* **GOAL OF THE EXERCISE**
In the passage below about the crackdown after the 20–21 September protests, on what date was Waleed Abdelrahman Hassan freed?

Human Rights Watch called for all those arrested for peacefully expressing their opinions to be released immediately. Amnesty International described the Sisi government being "shaken to its core" by the 20–21 September protests and that the authorities had "launched a full-throttle clampdown to crush demonstrations and intimidate activists, journalists and others into silence". Two thousand people, including Sudanese Professionals Association (SPA) representatives, protested in Khartoum on 26 September in support of Waleed Abdelrahman Hassan, a Sudanese anti-Islamist student detained by Egyptian authorities, who gave a forced confession on MBC Masr television. The SPA stated, "the era when Sudanese citizens were humiliated inside or outside their country has gone and will never return". The Sudanese Foreign Ministry summoned the Egyptian ambassador and Waleed Abdelrahman Hassan was freed on 2 October 2019.

[Pointing records for text and elements]
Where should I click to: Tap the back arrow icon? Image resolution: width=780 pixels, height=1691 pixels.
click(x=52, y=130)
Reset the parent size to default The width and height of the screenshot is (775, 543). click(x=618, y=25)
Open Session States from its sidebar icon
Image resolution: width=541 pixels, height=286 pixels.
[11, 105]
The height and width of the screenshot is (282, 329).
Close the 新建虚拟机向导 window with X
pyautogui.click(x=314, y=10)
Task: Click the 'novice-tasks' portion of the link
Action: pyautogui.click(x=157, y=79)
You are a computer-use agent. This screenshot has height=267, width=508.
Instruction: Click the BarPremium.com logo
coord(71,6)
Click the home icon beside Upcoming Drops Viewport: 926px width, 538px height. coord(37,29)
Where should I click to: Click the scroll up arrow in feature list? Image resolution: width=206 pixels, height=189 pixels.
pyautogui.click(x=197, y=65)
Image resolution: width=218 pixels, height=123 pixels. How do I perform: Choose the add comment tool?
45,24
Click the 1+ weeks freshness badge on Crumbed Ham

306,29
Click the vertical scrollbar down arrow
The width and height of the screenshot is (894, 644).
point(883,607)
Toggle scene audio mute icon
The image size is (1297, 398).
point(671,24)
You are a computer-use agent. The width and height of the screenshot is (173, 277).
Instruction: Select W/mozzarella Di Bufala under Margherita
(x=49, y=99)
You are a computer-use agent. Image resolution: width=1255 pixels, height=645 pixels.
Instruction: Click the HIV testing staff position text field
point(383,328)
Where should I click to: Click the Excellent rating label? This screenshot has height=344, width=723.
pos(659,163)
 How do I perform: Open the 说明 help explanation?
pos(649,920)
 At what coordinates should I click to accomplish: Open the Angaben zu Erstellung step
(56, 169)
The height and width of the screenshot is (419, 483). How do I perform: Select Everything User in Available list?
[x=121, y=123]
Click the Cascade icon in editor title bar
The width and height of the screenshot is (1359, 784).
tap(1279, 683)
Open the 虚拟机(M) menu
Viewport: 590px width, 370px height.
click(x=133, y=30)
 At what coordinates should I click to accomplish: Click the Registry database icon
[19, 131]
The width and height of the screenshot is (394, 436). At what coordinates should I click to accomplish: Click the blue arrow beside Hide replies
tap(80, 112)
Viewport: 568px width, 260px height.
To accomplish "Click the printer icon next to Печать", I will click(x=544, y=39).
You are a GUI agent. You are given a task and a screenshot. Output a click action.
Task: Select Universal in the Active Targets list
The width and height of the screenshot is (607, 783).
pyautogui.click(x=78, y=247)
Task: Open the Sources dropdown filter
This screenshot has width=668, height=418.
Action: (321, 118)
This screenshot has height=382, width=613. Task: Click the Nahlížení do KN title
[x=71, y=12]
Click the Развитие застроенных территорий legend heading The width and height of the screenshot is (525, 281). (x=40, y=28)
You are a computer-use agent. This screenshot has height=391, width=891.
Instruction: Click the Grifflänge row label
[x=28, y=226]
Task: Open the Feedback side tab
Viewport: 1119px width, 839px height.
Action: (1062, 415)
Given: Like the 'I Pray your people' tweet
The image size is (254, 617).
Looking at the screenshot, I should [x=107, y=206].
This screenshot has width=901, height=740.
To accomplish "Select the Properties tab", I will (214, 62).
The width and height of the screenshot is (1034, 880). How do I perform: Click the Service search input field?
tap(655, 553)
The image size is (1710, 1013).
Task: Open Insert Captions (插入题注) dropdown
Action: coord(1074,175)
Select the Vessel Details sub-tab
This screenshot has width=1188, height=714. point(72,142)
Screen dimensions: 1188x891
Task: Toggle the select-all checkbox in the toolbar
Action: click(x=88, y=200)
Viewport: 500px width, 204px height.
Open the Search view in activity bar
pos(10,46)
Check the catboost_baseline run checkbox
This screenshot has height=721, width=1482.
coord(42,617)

* **EXERCISE SOLUTION**
2 October 2019